Despite the progress, however, a distinct inability to quash final resistance below all-time highs meant that the pair essentially stayed rangebound throughout the past five days.
Rumors that Oracle was about to announce a giant 72,000 BTC buy-in looked set to obliterate the trading channel once and for all, but a let-down instead brought a solid reinforcement of the current range.
With a rebound nonetheless taking Bitcoin back to $58,000, albeit briefly, appetite is clearly visible for further retests. As ever with cryptocurrency, however, nothing is remotely guaranteed.
“…The bulls are expecting the price to reach $60K anytime soon.
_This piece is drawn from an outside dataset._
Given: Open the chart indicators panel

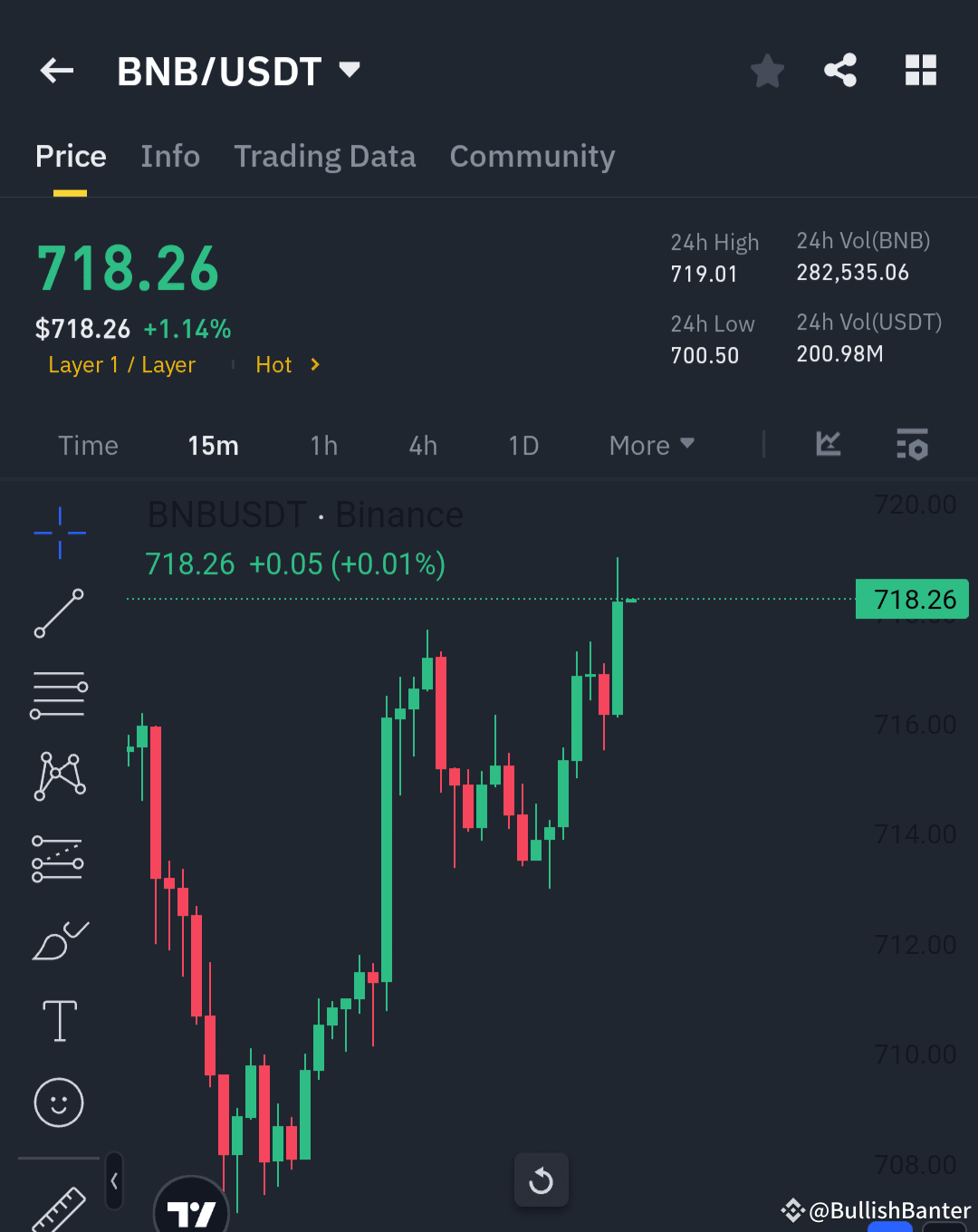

Along with the US Congress passing the Covid-19 aid bill, more funds would inflow into the Bitcoin market as expected,” cryptocurrency exchange BTCC summarized in a note on March 12.
“Therefore, Bitcoin’s bull run remains strong.”
Opinions begin to diverge on bullish prospects
On Friday, however, overall direction was undecided for BTC/USD, the market giving little hint about what could happen next.
“Bitcoin faces the resistance zone here, still. If it doesn’t break further upwards, I’m looking at $53K and $55K as potential levels of support to hold on to,” popular trader Michaël van de Poppe wrote in a fresh Twitter update.
Van de Poppe had previously eyed the significance of $52,000 as an essential level hold, with a slow inching up of support highlighting the steady upward shift in sentiment through the past week.
Fellow trader Crypto Ed was less bullish, arguing that only a surprise shift in the paradigm would halt what could otherwise be a retest of all-time highs followed by a sell-off and retracement.
“I’m a bit less enthusiastic as I was yesterday… Something feels ‘off.’” he told Twitter followers on the day.
“We could be forming an ‘ending diagonal’ here, followed by another leg down over the weekend… Take out previous ATH and go down to retest previous break out.”
That would see $50,000 take center stage once again, and also Bitcoin’s market cap resistance at $1 trillion, equal to a BTC/USD value of around $53,600.
Crypto Ed nonetheless did not dismiss the likelihood of a “monster” candle taking Bitcoin past all-time highs in a manner similar to that in which other significant price barriers—notably $20,000—fell over the past year.
Enter stimulus check No. 3
The trigger for such an impulse wave could come from a familiar source—retail investors’ fear of missing out (“FOMO”).
Next week is slated to see the start of distribution of the latest round of coronavirus stimulus checks. This time worth $1,400 a piece, recipients may well choose to allocate their funds to an investment rather than instantly spend them.
Bitcoiners are hoping that given the cryptocurrency’s heightened publicity this year, even more stimulus check cash will flow into the ecosystem than during previous handouts in 2020.
The investment proposition, they say, even at near all-time highs, remains solid. Discussing return on investment potential, quant analyst PlanB underscored Bitcoin’s unique position within macro investment assets.
“Key thing is not bitcoin’s high risk/volatility, but that return is higher than risk, the asymmetry,” he tweeted this week.
“Even if you only invest 5% of your portfolio (and thus can only max lose 5%), average portfolio return is +20%. BTC is the only asset I know with this large asymmetry.”
An accompanying chart detailed how compared to other macro opportunities, Bitcoin either outperforms or implies less risk to the holder.